Source document START
In clinical settings, the internal air pressure of air mattresses—hereafter referred to as mattress internal air pressure (MIAP)—is often set based on patient body weight and mattress firmness. One of the clinical challenges is the lack of a standardised method for determining appropriate MIAP settings. For example, the same MIAP setting is often applied in both lateral and supine positions, although the lateral position typically results in a smaller contact area and higher interface pressure. A suboptimal MIAP setting may contribute to the development or recurrence of pressure ulcers due to external forces associated with routine repositioning. Applying the MIAP setting calibrated for the supine position during lateral repositioning may result in excessive interface pressure and insufficient pressure redistribution, thereby potentially increasing the risk of pressure ulcer development. According to a study by Sanada et al, the maximum interface pressure was significantly higher (P < 0.01) in the lateral position compared with that in the supine position in healthy subjects at the same MIAP for each MIAP of 18 mmHg and 36 mmHg using a cell-type pressure-switching mattress.¹ Sasaki et al investigated the relationship between the internal air pressure and interface pressure of a prototype air mattress.² According to the sacral interface pressure measurement result, the authors found that the interface pressure is high when MIAP is either high or low, with the interface pressure vs MIAP plot forming a U curve.²

There have been several reports on the relationship between the MIAP and pressure redistribution in the supine position.^1–3 However, only a few studies have examined the relationship in the lateral position. We have previously investigated the relationship between the MIAP and pressure redistribution in the lateral position. The study results demonstrated that increasing the MIAP of an active air mattress can minimise the maximum interface pressure when changing from the supine to the lateral position in healthy participants.⁴ There are the following limitations that have hindered progress in study on the lateral position: 1) the development of a lateral posture suitable for clinical applications is challenging and 2) the thicknesses of current air mattresses may be insufficient to accommodate the immersion property of mattresses in the lateral position. Consequently, few studies have focused on pressure redistribution in the lateral position, as examined in the present study. Therefore, we reviewed the literature that implemented these models. The common sites of pressure ulcers are the sacral region in the supine position and the ischial tuberosities in the seated position. Accordingly, most models have been constructed to mimic these common sites.^5–9 However, they have assumed a supine or seated position and not a lateral or cephalic fist upper position. We noted that the buttocks model proposed by Hirose⁷ was a jig. The oval buttocks model⁷ was adopted in this study because the pressure dispersion property in the supine and lateral positions can be compared by changing the weight of the jig. This study evaluated the effect of repositioning from the supine to the lateral position. In other words, the purpose of this study was to determine the amount of increase in the MIAP of an active air mattress that can minimise the maximum interface pressure during repositioning from the supine to lateral position using the oval buttocks model.⁷

The Tissue Viability Society proposed the concept of pressure redistribution for interface pressure dispersion in pressure ulcers in 2010.¹⁰ This pressure redistribution has three properties: immersion, envelopment, and change in the contact area over time.¹¹ To identify the optimal criteria for the MIAP in the lateral position, we focused on quantifying the three properties.
Source document END
Given entries START
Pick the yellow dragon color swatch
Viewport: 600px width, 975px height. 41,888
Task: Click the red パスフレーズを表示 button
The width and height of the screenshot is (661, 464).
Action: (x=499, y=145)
Given entries END
▶ Problem to work on: Continue the passage on air mattress internal air pressure from the point where it ends.

▶ Written answer:
We quantified immersion by referencing a previous study by Yamamoto et al,¹² who investigated the degree of immersion using a laser distance meter (Leica DISTO^TM lite5; Leica Geosystems AG, Heerbrugg, Switzerland) placed 1,993 mm above the floor. Their study enabled us to evaluate the immersion of the pressure redistribution property quantitatively. Another study utilizing a different laser instrument was conducted by Ogawa et al.¹³ In their study, a laser scanner was placed on the foot and head of the bed to quantify immersion when a person was lying on the bed. Several studies have also used laser instruments to measure the degree of immersion.

In a previous study, Matsuo et al³ used a pressure mapping system (CONFORMat; NITTA Corp., Osaka, Japan) and a buttocks model to measure interface pressure and contact area, and they evaluated their relationship with the supine position and MIAP. Their results showed that at a low mattress internal pressure, the maximum interface pressure was low because the contact area was large, and vice versa. We applied the concept of “quantification of envelopment” and used a pressure mapping system (BPMS; NITTA Corp., Osaka, Japan) to “visualize envelopment” and examine the change in the contact area over time based on the change in the maximum interface pressure. To determine the amount of increase in the MIAP that minimises the maximum interface pressure in the lateral position, we used the oval buttocks model⁷ and evaluated three pressure redistribution properties, namely immersion, envelopment, and change in contact area over time.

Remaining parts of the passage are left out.